全労連のページで見た、下のグラフのように、世界で日本だけ賃金が下がっています。
全労連資料 https://www.zenroren.gr.jp/jp/housei/data/2018/180221_02.pdf
本の中では、物価と賃金は鶏、卵と書いてあったけど、そうでしょうか?
物価が上げられない
↓
売り上げが上がらない
↓
賃金が上げられない
↓
賃金が上がらないから、消費者はできるだけ安いものを買う、または我慢する
↓
売れないと困るから、物価を上げられない
たしかに、物価が先なのか、賃金が先なのかわからないけど、どちらも膠着状態が続いているみたいです。
中村先生が言うには、「消費が先」
物が買われて、初めて物価が上がります。
例えば、本の中にニセコのスキー場や、京都のホテルが外国人に買われている。という話が出てきました。
海外と比べて、日本の物価は安いままなので、外国の人は他と比べて安い方を買いますよね。
そして、買われることによって、ニセコや京都では、土地や建物の値段が上がっているそうです。
商売をしていてもそういうのわかりますよね。
どんなに頑張って売ろうとしても、売れなかったらなかなか値段は上げられません。
でもモノがどんどん売れれば、生産が追い付かなくて値上げをする。
ということはあると思います。
物価が安いのは、暮らしやすいし、いいことだ。と思いがちだけど、
マクロでみると、それは自分の首を絞めることになっています。
例えば、他の国はどんどん賃金が上がっていくので、物価もどんどん日本と差がついてます。

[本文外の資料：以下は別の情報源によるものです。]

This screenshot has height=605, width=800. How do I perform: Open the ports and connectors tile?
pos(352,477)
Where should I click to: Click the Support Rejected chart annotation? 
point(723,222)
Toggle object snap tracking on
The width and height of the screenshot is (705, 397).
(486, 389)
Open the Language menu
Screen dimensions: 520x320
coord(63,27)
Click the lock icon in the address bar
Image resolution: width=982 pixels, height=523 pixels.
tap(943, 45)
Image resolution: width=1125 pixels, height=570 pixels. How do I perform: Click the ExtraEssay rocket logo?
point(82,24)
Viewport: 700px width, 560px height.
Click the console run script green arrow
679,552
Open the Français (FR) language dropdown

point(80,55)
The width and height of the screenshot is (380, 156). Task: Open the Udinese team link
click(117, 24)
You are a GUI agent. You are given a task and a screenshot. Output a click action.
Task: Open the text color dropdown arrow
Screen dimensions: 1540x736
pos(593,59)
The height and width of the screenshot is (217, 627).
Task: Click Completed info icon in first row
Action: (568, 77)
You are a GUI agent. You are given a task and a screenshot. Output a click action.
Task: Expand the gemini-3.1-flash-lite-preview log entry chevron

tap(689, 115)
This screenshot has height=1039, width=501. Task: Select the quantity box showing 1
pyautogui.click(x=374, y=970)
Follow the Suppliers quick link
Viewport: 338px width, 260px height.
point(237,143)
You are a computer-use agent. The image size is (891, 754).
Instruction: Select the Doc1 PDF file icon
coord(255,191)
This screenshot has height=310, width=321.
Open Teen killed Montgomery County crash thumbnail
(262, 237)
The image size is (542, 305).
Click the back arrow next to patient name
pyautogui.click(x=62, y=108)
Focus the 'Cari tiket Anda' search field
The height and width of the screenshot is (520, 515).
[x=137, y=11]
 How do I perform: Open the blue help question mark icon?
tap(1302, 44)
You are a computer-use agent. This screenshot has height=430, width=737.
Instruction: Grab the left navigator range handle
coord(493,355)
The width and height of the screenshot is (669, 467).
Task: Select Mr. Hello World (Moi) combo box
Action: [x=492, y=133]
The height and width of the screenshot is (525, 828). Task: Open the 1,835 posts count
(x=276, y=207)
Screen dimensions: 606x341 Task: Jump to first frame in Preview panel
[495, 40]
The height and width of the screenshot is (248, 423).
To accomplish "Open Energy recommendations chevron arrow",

そうすると、海外からの輸入品は高すぎて買えない。ということになってきます。
海外旅行や留学に行くのも、一部の富裕層だけになるかもしれません。
今、世界的に急なインフレが進んでいるので、日本もその影響を受けて物価が少し上がっています。
長年、物価が上がらないことが当たり前だったので、急にいろいろなものが値上がりしてくると、
大変だー、インフレだーー。と恐ろしい気持ちになっているかもしれませんが、
2022年にIMFが発表したインフレランキングでは、192か国中、日本は何と最下位なのだそうです。
渡辺努「日本はむしろ物価高から取り残された異様な状態」より
https://toyokeizai.net/articles/-/626045
物価がものすごく上がっちゃうよりいいじゃん♪
と思ってしまいますが、これはこれで、とても問題なのです。
インフレの逆で、物価が上がらないことをデフレといいますけれど、
安倍政権は、デフレ脱却のために異次元の金融緩和を行いました。
金融緩和というのは、言い換えると
中央銀行が政策金利を下げることで、世の中の金利を低い状態に維持することを言います。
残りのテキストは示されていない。